Keep your access token secure — treat it like a password. Review our MCP security guide for how to handle API tokens safely in your config file. If you also want to track payment status from Stripe, pair this with the Stripe MCP server for full commerce coverage.

Real Use Cases

Here are five store management tasks Claude handles naturally once the server is connected:

  1. "Show me all orders over $200 placed in the last 48 hours." Claude queries orders with a minimum value filter and a 48-hour timestamp range, returning a formatted list with order numbers, customer names, amounts, and fulfillment status.
  2. "Look up customer sarah@example.com and tell me her order history." Claude finds the customer by email and returns her total order count, lifetime spend, most recent order details, and any tags on her account.
  3. "Which products are low on inventory (under 10 units)?" Claude queries inventory levels across all products and variants, returning a prioritized list of items that need restocking before they run out.
  4. "How many orders are still unfulfilled from last week?" Claude filters orders by creation date and fulfillment status, giving you a count and a list of order IDs so you can action them.
  5. "What's our best-selling product this month?" Claude aggregates order line items from the current month and ranks products by units sold and revenue generated.

Pros

  • Major time saver for store operations — common support and operations queries that required multiple Shopify admin page loads now take a single sentence.
  • Natural language replaces complex filter interfaces — instead of navigating date range pickers and status dropdowns, you just describe what you want in plain English.
  • Works on any Shopify plan — no Shopify Plus or enterprise plan required; the Custom App approach is available to all merchants.
  • Pairs perfectly with the Stripe MCP server — combine Shopify order data with Stripe payment data to get a complete picture of a transaction from product to charge.

Cons / Limitations

  • Custom App setup takes about 20 minutes — it is not a plug-and-play installation like some other MCP servers. You need to navigate Shopify's app creation flow and configure the right API scopes.
  • Write operations have limited support — creating or editing orders, products, and customer records is not fully supported in the current server version. Check the package README for the latest write capabilities.
  • Large stores may hit API rate limits on bulk queries — Shopify's Admin API has rate limits. Queries that touch thousands of orders or products may be throttled, requiring Claude to paginate through results over multiple API calls.
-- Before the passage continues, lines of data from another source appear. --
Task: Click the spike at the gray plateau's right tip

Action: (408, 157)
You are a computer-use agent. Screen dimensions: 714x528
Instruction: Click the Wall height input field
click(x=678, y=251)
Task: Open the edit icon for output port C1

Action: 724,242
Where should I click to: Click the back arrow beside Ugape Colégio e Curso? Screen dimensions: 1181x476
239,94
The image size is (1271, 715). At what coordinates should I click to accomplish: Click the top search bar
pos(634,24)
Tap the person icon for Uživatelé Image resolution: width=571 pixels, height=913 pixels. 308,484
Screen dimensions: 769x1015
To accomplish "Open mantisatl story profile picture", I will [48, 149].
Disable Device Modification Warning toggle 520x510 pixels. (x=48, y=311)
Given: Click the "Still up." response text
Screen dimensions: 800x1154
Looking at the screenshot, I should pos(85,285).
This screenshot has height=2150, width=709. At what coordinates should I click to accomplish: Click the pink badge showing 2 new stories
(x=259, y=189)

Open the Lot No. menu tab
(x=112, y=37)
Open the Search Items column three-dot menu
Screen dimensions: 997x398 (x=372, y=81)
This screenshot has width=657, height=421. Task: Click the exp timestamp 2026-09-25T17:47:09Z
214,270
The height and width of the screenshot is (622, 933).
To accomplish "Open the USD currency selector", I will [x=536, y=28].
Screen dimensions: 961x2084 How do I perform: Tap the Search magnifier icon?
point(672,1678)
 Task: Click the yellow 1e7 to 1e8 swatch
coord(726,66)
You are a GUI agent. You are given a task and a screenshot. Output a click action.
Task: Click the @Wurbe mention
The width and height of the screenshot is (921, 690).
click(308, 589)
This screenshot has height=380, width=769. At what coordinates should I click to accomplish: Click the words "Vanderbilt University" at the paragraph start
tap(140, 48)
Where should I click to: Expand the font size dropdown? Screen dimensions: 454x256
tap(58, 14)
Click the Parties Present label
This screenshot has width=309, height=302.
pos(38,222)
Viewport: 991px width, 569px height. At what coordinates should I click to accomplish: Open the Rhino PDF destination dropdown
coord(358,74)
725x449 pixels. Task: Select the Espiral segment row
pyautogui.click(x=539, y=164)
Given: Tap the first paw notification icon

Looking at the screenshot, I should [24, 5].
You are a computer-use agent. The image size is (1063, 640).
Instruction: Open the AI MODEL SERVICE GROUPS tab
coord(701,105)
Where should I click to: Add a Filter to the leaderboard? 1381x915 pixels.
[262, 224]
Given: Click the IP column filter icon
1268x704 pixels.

Frequently Asked Questions

No — the Shopify MCP server works with any Shopify plan, including the Basic plan. You do need to create a Custom App in your store's admin (available on all plans), which gives you an Admin API access token. The Shopify Development Store plan (free for developers) also works if you are testing before going live.

The current server is primarily optimized for read operations — querying orders, customers, products, and inventory. Some write operations may be available depending on the server version and the API scopes you grant to your Custom App. For safety, start with read-only scopes (read_orders, read_customers, read_products, read_inventory) and add write scopes only if needed.

Your store data is as safe as you make it. The MCP server runs locally on your machine — your access token is stored in claude_desktop_config.json and passed only to the local server process, not to Anthropic's servers. Create a restricted Custom App with only the scopes you need, and never share your access token. See our MCP security guide for best practices.

In your Shopify admin, go to Settings → Apps → Develop apps → Create an app. Name it (e.g., 'Claude MCP'), then click 'Configure Admin API scopes' and select the permissions you need (e.g., read_orders, read_customers, read_products, read_inventory). Click Save, then go to the API credentials tab and click 'Install app' to generate your Admin API access token. Copy this token — it is shown only once.